# FGSC-23 Baseline (ResNet50, PyTorch)

This notebook trains a baseline fine-grained ship classifier on FGSC-23 using transfer learning.

- Dataset: `AFP Ideathon/FGSC-23/`
- Classes: 23 (see mapping in `readme.txt`)
- Model: ResNet50 (ImageNet pretrained)
- Metrics: accuracy, confusion matrix
- Output: best model checkpoint and simple inference demo

If running on Windows without CUDA, training will be slower; consider reducing batch size/epochs.


In [None]:
# Environment checks and installs (run once if needed)
import sys, subprocess, pkgutil

required = [
    'torch', 'torchvision', 'tqdm', 'matplotlib', 'scikit-learn'
]
for pkg in required:
    if pkg not in {m.name for m in pkgutil.iter_modules()}:
        print(f'Installing {pkg}...')
        subprocess.check_call([sys.executable, '-m', 'pip', 'install', pkg])

import os
import torch
import torchvision
from torchvision import transforms, datasets
from torch.utils.data import DataLoader
from sklearn.metrics import confusion_matrix, classification_report
import matplotlib.pyplot as plt
from tqdm import tqdm

print('Python:', sys.version)
print('PyTorch:', torch.__version__)
print('CUDA available:', torch.cuda.is_available())
assert torch.cuda.is_available(), 'CUDA not available. Please install CUDA-enabled PyTorch or select a GPU runtime.'

torch.backends.cudnn.benchmark = True
DEVICE = 'cuda'

# Paths
PROJECT_ROOT = r'C:\\Users\\LESTER\\Desktop\\Codes'
DATA_ROOT = os.path.join(PROJECT_ROOT, 'AFP Ideathon', 'FGSC-23')
TRAIN_DIR = os.path.join(DATA_ROOT, 'train')
TEST_DIR = os.path.join(DATA_ROOT, 'test')
NUM_CLASSES = 23
assert os.path.isdir(TRAIN_DIR) and os.path.isdir(TEST_DIR), 'FGSC-23 train/test folders not found'


In [None]:
# Transforms and Datasets
IMG_SIZE = 224
BATCH_SIZE = 64
NUM_WORKERS = 6  # increase if you have more CPU cores

train_tfms = transforms.Compose([
    transforms.Resize((IMG_SIZE, IMG_SIZE)),
    transforms.RandomHorizontalFlip(),
    transforms.RandomRotation(10),
    transforms.ColorJitter(brightness=0.2, contrast=0.2, saturation=0.2),
    transforms.ToTensor(),
    transforms.Normalize(mean=[0.485, 0.456, 0.406], std=[0.229, 0.224, 0.225]),
])

test_tfms = transforms.Compose([
    transforms.Resize((IMG_SIZE, IMG_SIZE)),
    transforms.ToTensor(),
    transforms.Normalize(mean=[0.485, 0.456, 0.406], std=[0.229, 0.224, 0.225]),
])

train_ds = datasets.ImageFolder(TRAIN_DIR, transform=train_tfms)
val_ds   = datasets.ImageFolder(TEST_DIR, transform=test_tfms)

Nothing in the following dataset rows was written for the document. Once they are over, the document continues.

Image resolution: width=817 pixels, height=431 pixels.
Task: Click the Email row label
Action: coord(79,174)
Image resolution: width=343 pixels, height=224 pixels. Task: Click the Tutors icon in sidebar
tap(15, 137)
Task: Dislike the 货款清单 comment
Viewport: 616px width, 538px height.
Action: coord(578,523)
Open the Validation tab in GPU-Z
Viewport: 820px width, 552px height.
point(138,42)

train_loader = DataLoader(train_ds, batch_size=BATCH_SIZE, shuffle=True, num_workers=NUM_WORKERS, pin_memory=True)
val_loader   = DataLoader(val_ds, batch_size=BATCH_SIZE, shuffle=False, num_workers=NUM_WORKERS, pin_memory=True)

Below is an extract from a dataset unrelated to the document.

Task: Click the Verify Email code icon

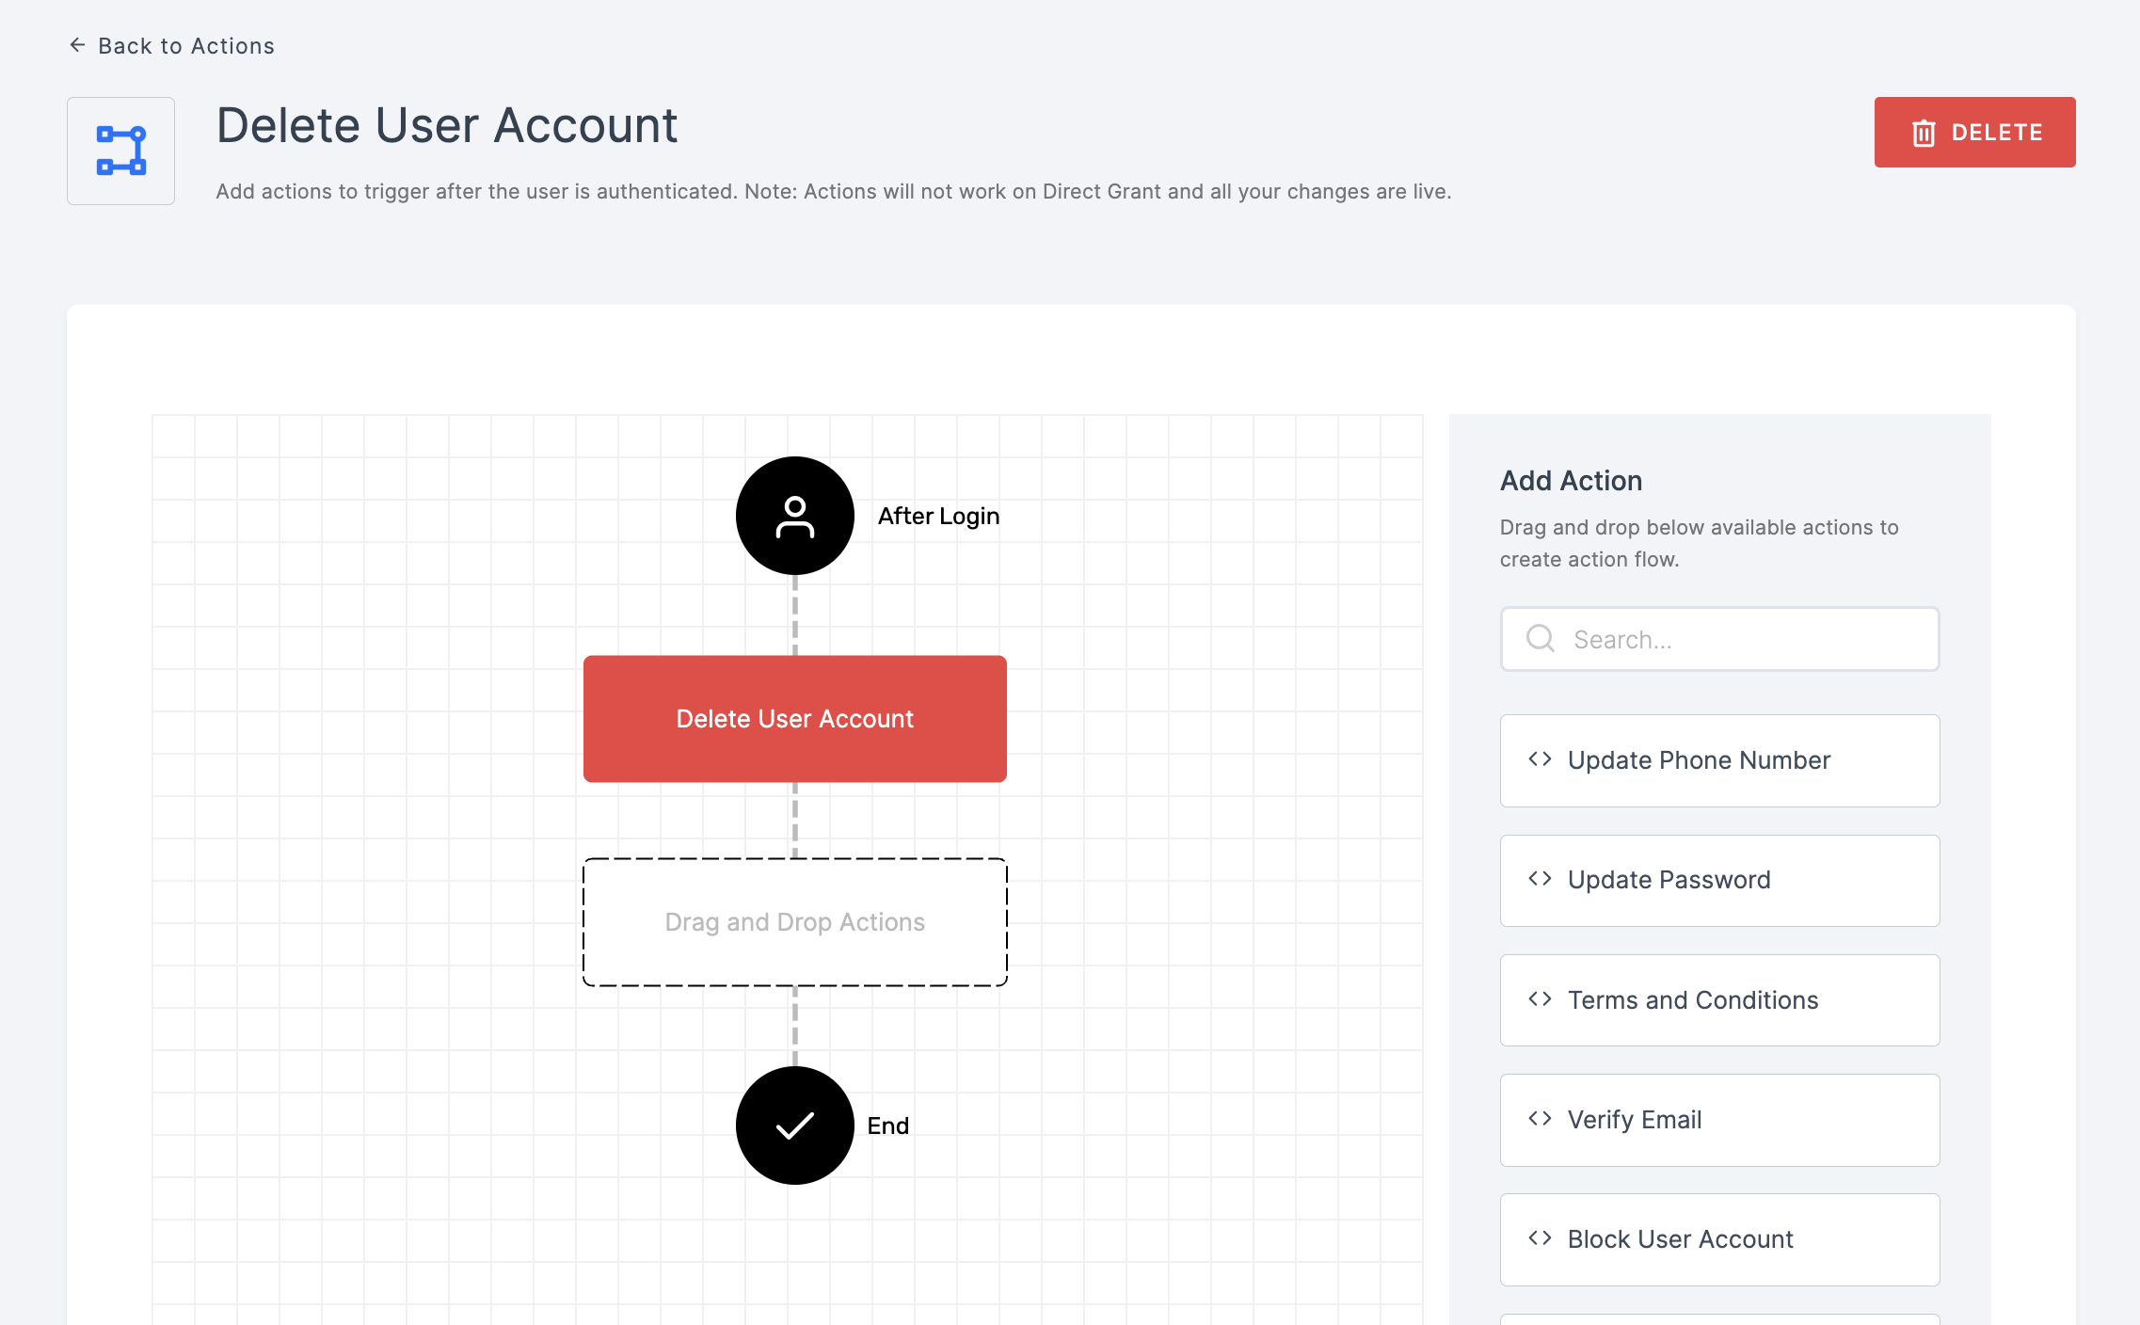Action: [1542, 1119]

class_names = train_ds.classes
print('Classes:', class_names)
print('Train images:', len(train_ds), ' Val images:', len(val_ds))


In [None]:
# Model: ResNet50 transfer learning
from torchvision.models import resnet50
import torch.nn as nn

model = resnet50(weights='IMAGENET1K_V1')
# Freeze backbone (optional); unfreeze last layer
for name, param in model.named_parameters():
    param.requires_grad = False

in_features = model.fc.in_features
model.fc = nn.Linear(in_features, NUM_CLASSES)

model = model.to(DEVICE)
print('Device:', DEVICE)


In [None]:
# Training utilities
import torch.optim as optim

epochs = 20
lr = 1e-3
criterion = nn.CrossEntropyLoss()
optimizer = optim.SGD(filter(lambda p: p.requires_grad, model.parameters()), lr=lr)

best_val_acc = 0.0
best_path = os.path.join(DATA_ROOT, 'resnet50_fgsc23_best.pt')

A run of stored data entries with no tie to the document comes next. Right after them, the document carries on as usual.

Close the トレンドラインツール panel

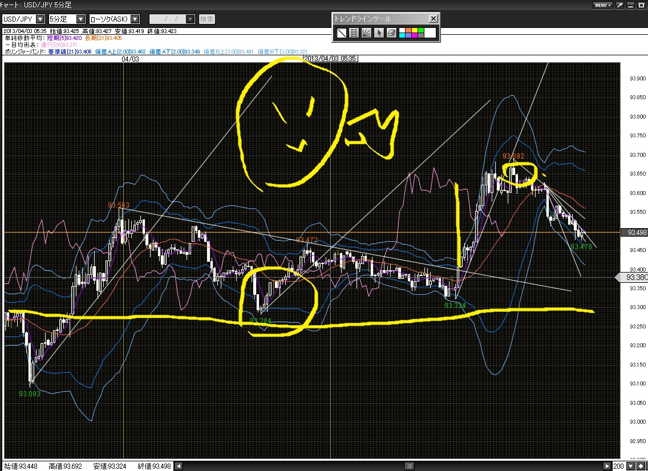[x=433, y=18]
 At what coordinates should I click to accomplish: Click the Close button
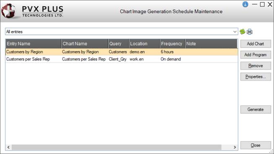[x=256, y=145]
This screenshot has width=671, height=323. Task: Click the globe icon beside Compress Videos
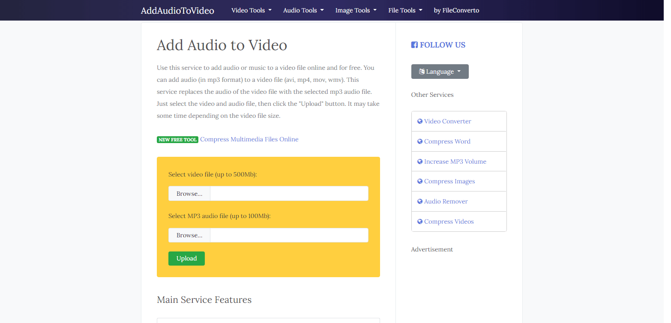(420, 221)
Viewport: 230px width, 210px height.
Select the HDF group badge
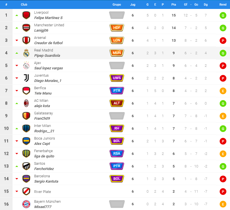117,28
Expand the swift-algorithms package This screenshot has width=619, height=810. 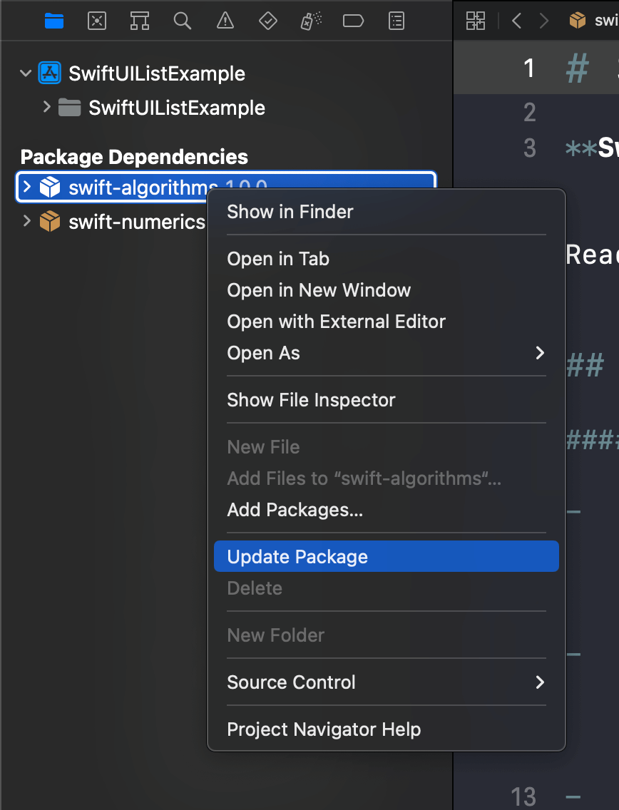(26, 188)
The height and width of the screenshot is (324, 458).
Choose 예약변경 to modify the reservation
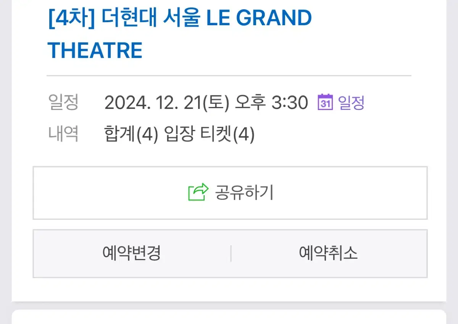coord(132,253)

def train_one_epoch(model, loader, optimizer, criterion, device):
    model.train()
    running_loss = 0.0
    correct = 0
    total = 0
    for images, labels in tqdm(loader, desc='Train', leave=False):
        images = images.to(device)
        labels = labels.to(device)

        optimizer.zero_grad()
        outputs = model(images)
        loss = criterion(outputs, labels)
        loss.backward()
        optimizer.step()

        running_loss += loss.item() * images.size(0)
        preds = outputs.argmax(dim=1)
        correct += (preds == labels).sum().item()
        total += labels.size(0)
    return running_loss / total, correct / total


def evaluate(model, loader, criterion, device):
    model.eval()
    running_loss = 0.0
    correct = 0
    total = 0
    all_preds = []
    all_labels = []
    with torch.no_grad():
        for images, labels in tqdm(loader, desc='Val', leave=False):
            images = images.to(device)
            labels = labels.to(device)
            outputs = model(images)
            loss = criterion(outputs, labels)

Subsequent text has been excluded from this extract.